As mentioned above it will reduce duplication of services, and there is no doubt about that.

Finally, it will provide the most up-to date information to medical staff in emergency situations, and in some situations that will save lives. For example if you happen to have a life-threatening allergy to common medications like penicillin or morphine, or there are other emergency situations where immediate access to your medical record could be the difference between you living or dying. In this situation you should have a My Health Record as the benefits clearly outweigh the risks.

What should You do?

For most people I would strongly suggest opting out.
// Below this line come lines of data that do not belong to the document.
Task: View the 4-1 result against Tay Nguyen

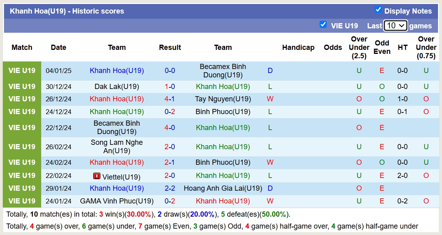Action: [x=170, y=99]
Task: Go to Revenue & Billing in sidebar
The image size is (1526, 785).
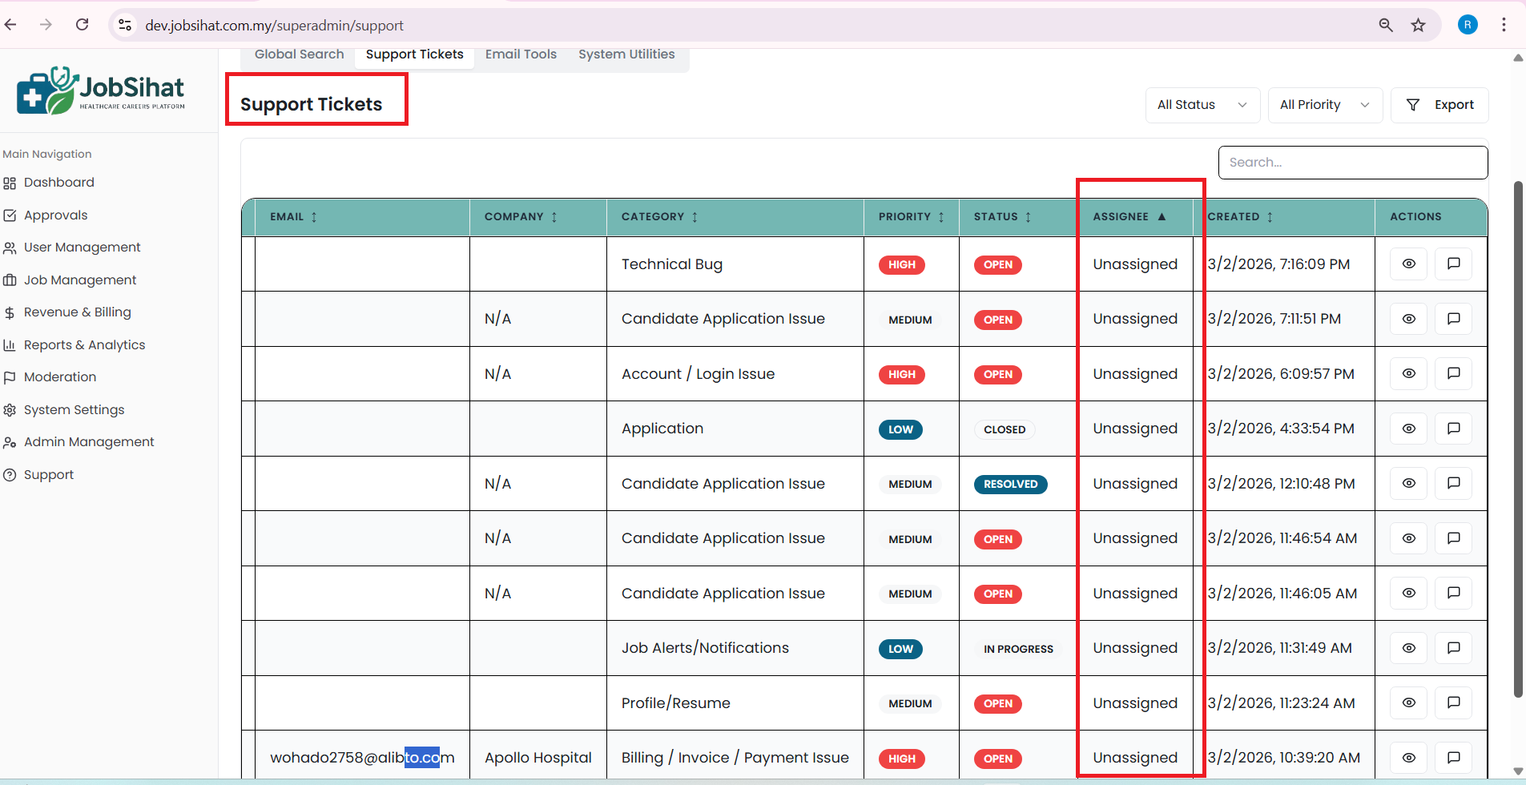Action: click(77, 312)
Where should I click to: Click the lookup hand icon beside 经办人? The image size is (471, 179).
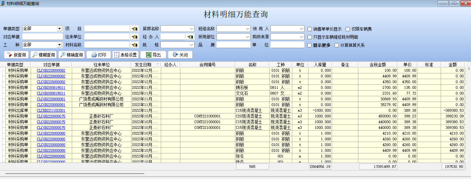coord(190,37)
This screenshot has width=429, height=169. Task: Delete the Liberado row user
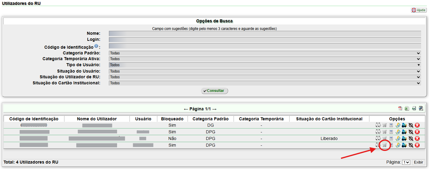click(x=418, y=138)
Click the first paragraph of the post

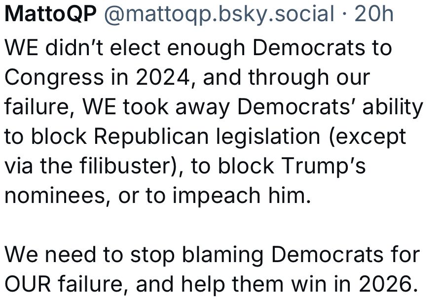pos(214,121)
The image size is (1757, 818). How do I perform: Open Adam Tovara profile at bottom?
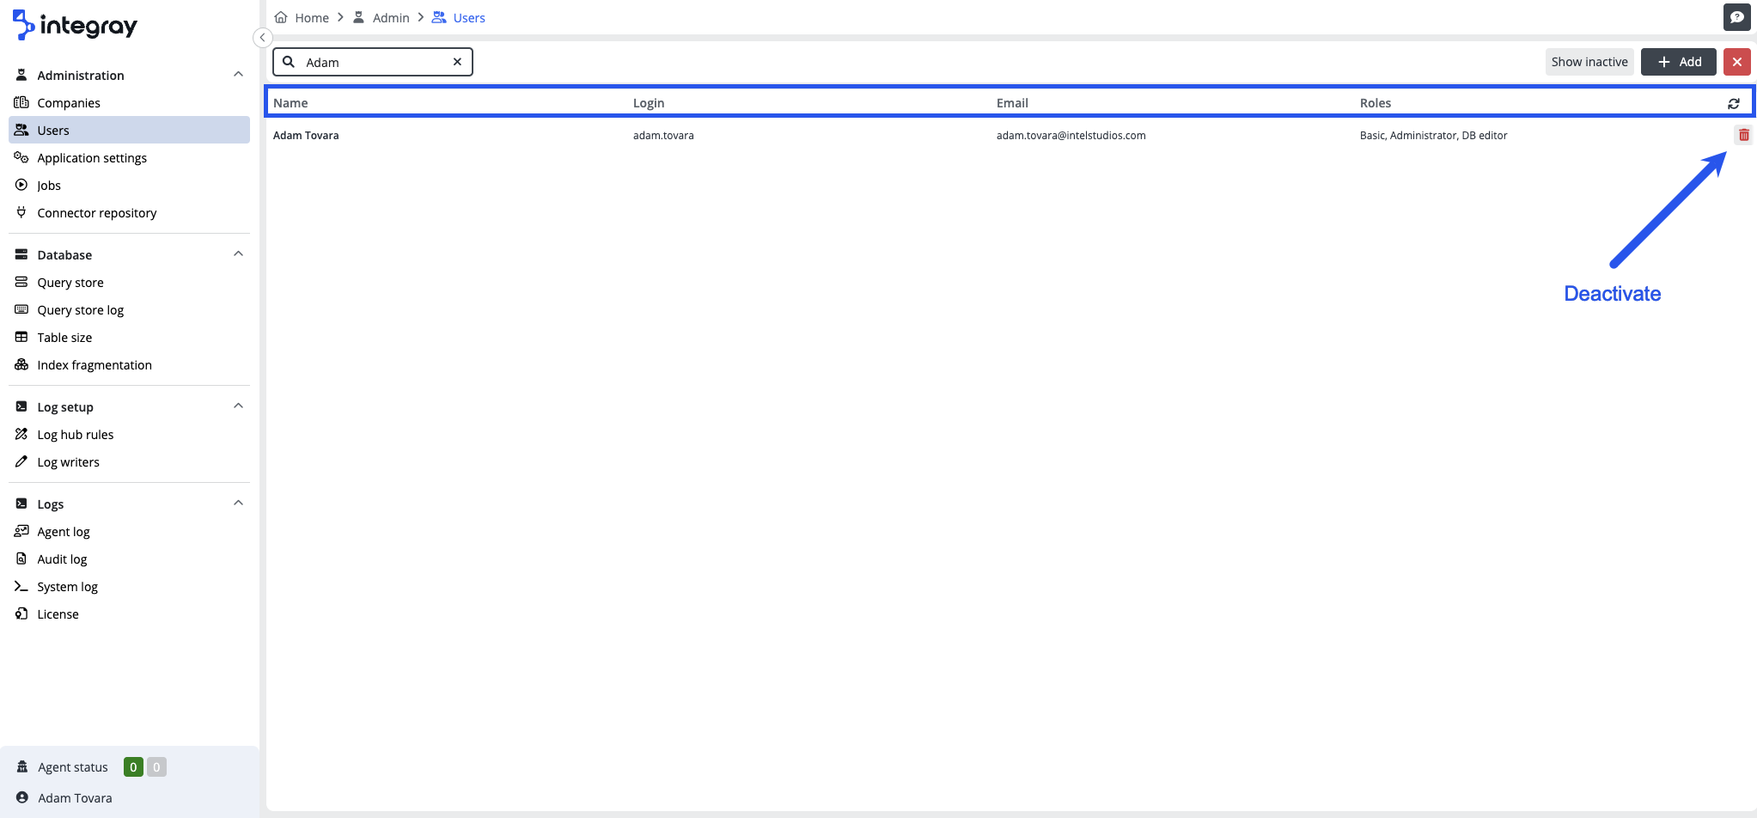coord(75,798)
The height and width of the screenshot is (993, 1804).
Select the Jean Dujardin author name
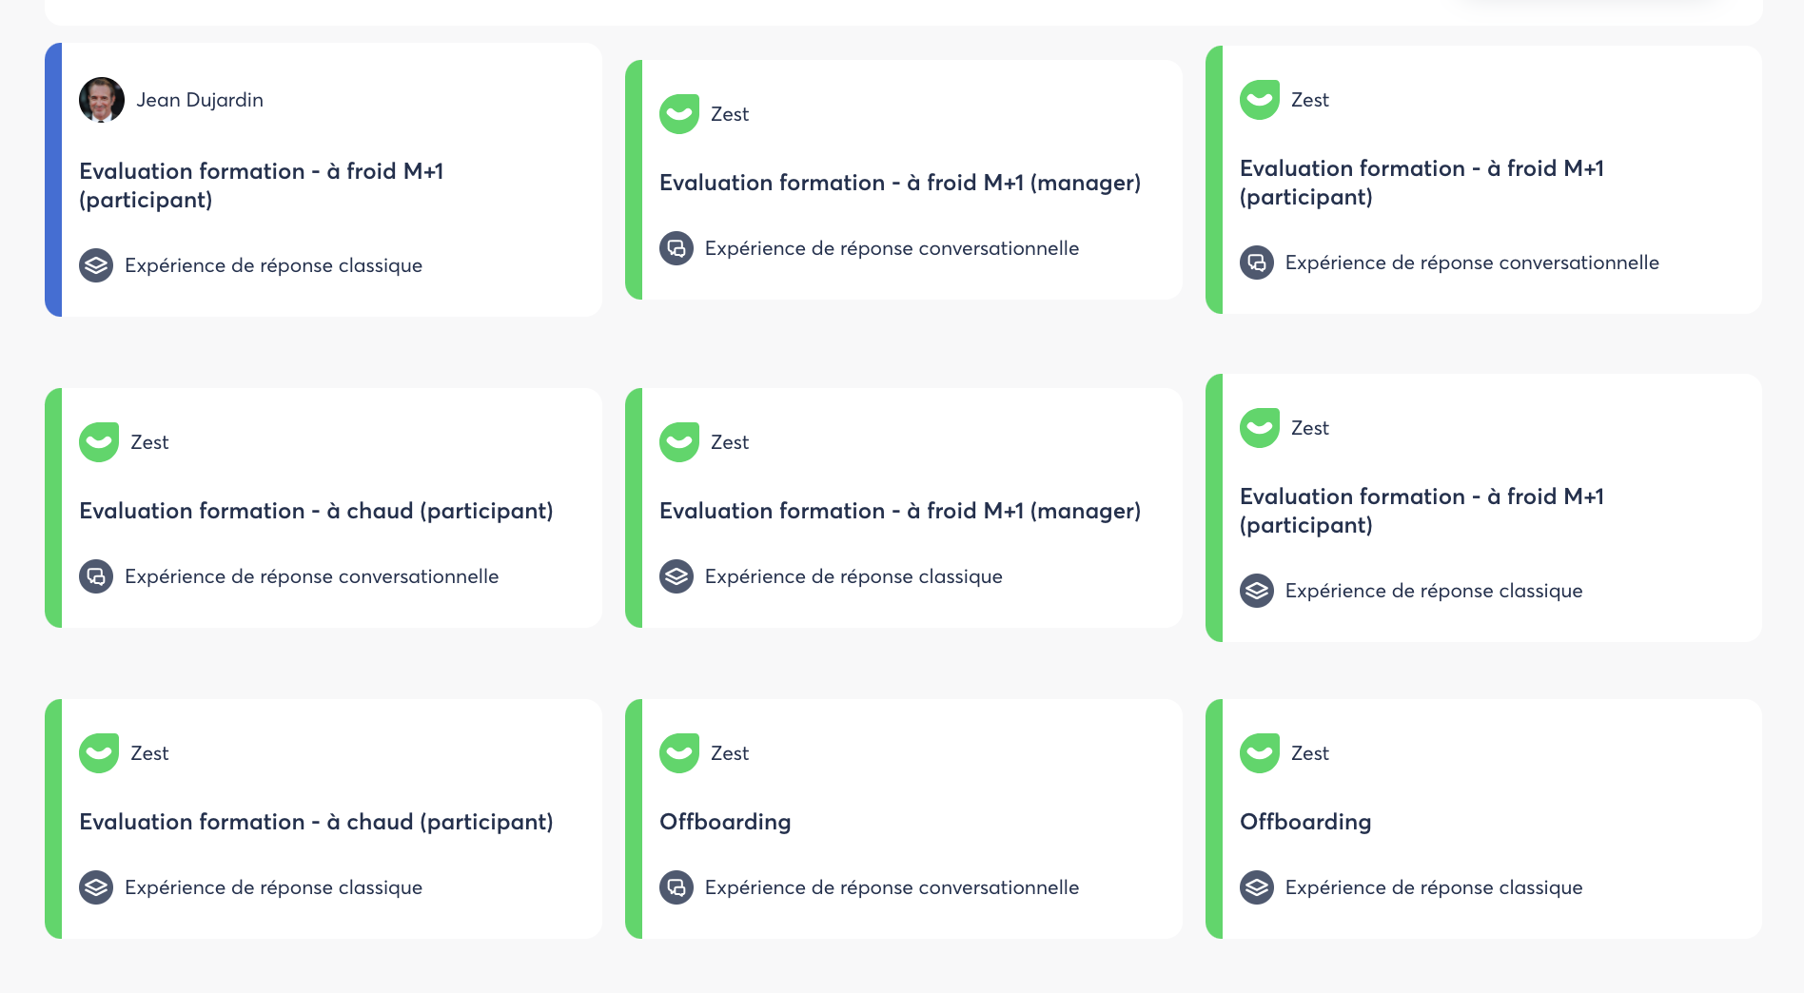pos(200,100)
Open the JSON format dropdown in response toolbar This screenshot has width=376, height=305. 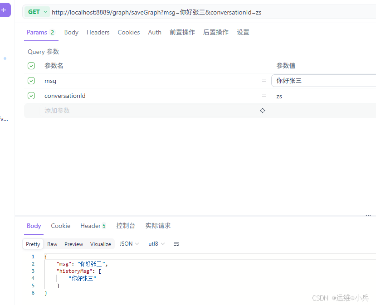pos(128,244)
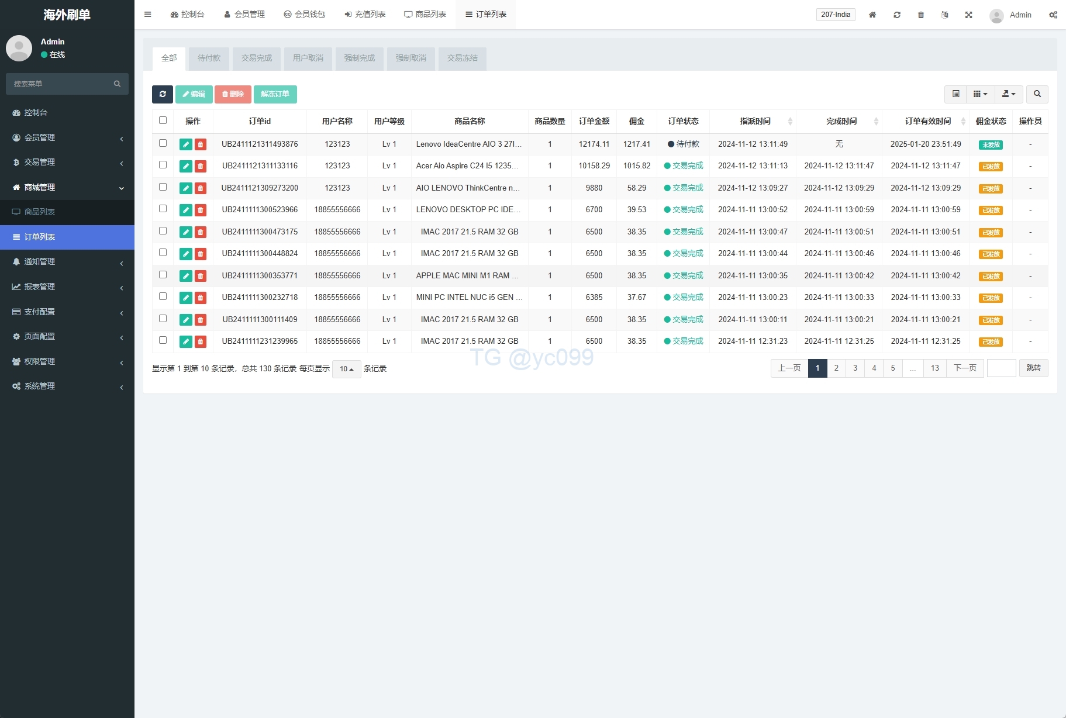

Of course the choice is up to you and I hope you make an informed choice; but keep in mind this is an automatic opt-in system and you need to take action if you wish to opt-out.

I am not criticising the government on the opt-out nature of this system. Yes opt-out systems often leave a very sour taste in my mouth, but let’s face it it’s not their fault that every other Tom Dick and Harry fucked it up already. Also, I am not arguing that the Record is an attempt by the government to spy on you. That said, I do think they have been woefully inadequate in communicating this new system. It’s almost as if it’s gone by without anyone noticing. The cost-saving isn’t really that much, it’s actually pretty pathetic and appears to assume that doctors aren’t going to pay their own receptionists to transfer health records! I guess the assumption is made on the basis that the receptionist can be made redundant with enough technology (!) but seriously, creating such a clinical impersonal environment is only going to hurt the trust with healthcare clients.

How to opt-out

If you wish, you can opt-out here. To complete the process online you will need your Medicare card and (!) driver’s license. If you don’t have both of those you can call the number instead.